-- Text passage follows --
1999.05.07 11:11 "", by Matthew Lunnon

1999.05.07 16:53 "Re: lines in PostScript", by Helge Blischke

I'm converting a 1bit bw TIFF file into an eps, using tiff2ps, and then embedding it into a ps file. When this gets ripped on a film output device I find that there are some very feint horizontal (or vertical, if I play at rotating things) lines which appear on some of the graphics. I can get these lines to move/disappear by rotating the images so I don't think that they are in the image. I can get several different RIPS to produce the lines, my suspition is that it is a problem with the core

Matthew,

thanks for the sample files. I think I've settled down the problem: The tiff image consists of 141 strips. The tiff2ps program defines a PostScript loop rendering an image strip of height 64 (which comes from the rows per strip tag), and for each strip the image matris y offset adds up by this amount. This means in essence: the PostScript interpreter renderes 141 different images patched one underneath the other. This approach will lead to rouning errors in device space if the device resolution does not match the resolution of the original image. I suppose this is the source of your faint lines (I saw this effect even with Ghostscript and a screen resolution of 72 dpi (the image has 1200 dpi)).

The best way to avoid these artefacts is to render the complete image as a whole. I'll send you an EPS I created that way from your TIFF that way by separate e-mail: it should not show any faint lines or so when rendered on your film setter. If you are interested, you could get the PostScript procsets I used to do the conversion. It's free under the GPL and requires a PostScript interpreter to run (Ghostscript or Acrobat distiller etc.)
-- Text passage concluded --
-- Records follows --
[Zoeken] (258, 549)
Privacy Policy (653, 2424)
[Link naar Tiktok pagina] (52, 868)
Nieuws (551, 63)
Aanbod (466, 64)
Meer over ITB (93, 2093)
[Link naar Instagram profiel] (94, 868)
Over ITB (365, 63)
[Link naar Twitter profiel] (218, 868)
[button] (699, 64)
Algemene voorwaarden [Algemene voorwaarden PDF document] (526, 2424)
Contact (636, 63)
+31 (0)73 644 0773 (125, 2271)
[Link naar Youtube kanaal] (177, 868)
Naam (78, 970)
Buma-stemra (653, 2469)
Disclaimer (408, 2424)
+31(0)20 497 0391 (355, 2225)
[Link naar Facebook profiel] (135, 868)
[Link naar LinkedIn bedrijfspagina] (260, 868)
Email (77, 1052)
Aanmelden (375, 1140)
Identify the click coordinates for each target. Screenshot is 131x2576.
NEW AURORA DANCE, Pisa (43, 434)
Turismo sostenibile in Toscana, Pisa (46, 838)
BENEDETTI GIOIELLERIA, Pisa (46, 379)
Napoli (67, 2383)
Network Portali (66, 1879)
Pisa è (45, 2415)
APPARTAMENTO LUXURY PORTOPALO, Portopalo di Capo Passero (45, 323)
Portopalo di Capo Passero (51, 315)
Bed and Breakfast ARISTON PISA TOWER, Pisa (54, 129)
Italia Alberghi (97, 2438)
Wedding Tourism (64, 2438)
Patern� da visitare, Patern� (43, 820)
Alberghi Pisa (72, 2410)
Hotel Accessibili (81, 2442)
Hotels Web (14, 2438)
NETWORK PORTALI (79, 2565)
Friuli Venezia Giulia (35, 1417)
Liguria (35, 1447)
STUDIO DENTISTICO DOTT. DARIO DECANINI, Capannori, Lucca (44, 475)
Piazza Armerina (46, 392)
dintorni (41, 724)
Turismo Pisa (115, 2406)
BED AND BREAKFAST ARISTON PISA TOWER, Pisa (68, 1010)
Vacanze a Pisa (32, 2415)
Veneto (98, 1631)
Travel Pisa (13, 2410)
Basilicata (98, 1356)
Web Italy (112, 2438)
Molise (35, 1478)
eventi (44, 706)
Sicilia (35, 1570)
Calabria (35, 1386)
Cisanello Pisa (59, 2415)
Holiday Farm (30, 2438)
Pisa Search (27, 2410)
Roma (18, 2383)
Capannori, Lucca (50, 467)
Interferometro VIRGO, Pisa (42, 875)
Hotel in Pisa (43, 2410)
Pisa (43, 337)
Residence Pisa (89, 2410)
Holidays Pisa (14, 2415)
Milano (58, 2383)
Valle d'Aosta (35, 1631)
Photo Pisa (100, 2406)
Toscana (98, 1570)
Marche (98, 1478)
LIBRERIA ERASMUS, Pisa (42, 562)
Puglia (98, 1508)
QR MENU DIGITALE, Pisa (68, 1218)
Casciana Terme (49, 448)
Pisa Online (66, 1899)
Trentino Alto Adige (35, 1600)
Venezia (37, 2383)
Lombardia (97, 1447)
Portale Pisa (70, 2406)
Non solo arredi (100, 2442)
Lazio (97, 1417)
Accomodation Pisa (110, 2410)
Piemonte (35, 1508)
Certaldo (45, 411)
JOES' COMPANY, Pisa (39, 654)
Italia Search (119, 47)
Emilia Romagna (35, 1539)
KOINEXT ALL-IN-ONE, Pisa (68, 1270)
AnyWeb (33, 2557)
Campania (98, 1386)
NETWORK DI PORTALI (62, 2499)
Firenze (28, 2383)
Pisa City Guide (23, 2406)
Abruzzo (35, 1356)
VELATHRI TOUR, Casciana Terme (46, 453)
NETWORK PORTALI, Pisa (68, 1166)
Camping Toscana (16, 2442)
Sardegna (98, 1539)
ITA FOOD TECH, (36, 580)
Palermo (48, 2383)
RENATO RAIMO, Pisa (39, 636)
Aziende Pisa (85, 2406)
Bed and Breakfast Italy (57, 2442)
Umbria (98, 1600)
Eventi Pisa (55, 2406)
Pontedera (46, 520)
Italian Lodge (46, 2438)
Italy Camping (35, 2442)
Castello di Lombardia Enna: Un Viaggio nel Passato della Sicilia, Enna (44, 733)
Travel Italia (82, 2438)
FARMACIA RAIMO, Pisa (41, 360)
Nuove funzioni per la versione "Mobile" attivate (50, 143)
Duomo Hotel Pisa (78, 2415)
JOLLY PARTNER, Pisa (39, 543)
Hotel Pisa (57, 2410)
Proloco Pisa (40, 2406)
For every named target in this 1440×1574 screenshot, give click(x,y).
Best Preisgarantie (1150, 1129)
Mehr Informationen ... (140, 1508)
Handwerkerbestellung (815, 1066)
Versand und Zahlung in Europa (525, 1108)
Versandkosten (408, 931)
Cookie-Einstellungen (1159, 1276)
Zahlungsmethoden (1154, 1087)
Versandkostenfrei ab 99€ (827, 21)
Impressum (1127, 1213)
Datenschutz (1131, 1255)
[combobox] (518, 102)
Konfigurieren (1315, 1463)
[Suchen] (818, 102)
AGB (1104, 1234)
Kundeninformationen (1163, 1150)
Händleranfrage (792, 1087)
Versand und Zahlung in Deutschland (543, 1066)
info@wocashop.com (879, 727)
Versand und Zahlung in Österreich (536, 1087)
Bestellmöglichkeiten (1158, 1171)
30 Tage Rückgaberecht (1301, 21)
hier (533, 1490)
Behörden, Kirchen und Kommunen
-- Records concluded --
● Your tasks:
[a] In the mailing-list thread on lines in PostScript above, does each statement agree with the text? Answer yes or no for each, quoting the deciding words. (i) The TIFF image is made up of 141 strips. (ii) The original image has a resolution of 72 dpi. (iii) The PostScript procsets used for the conversion are free under the GPL.
[b] In the mailing-list thread on lines in PostScript, what strip height does the tiff2ps loop render, and where does that value come from?
[c] List every software program named in the mailing-list thread on lines in PostScript.

● Exercise solutions:
[a]
(i) Yes: "The tiff image consists of 141 strips."
(ii) No: "the image has 1200 dpi"
(iii) Yes: "It's free under the GPL"

[b] A height of 64, which comes from the rows per strip tag.

[c]
tiff2ps
Ghostscript
Acrobat distiller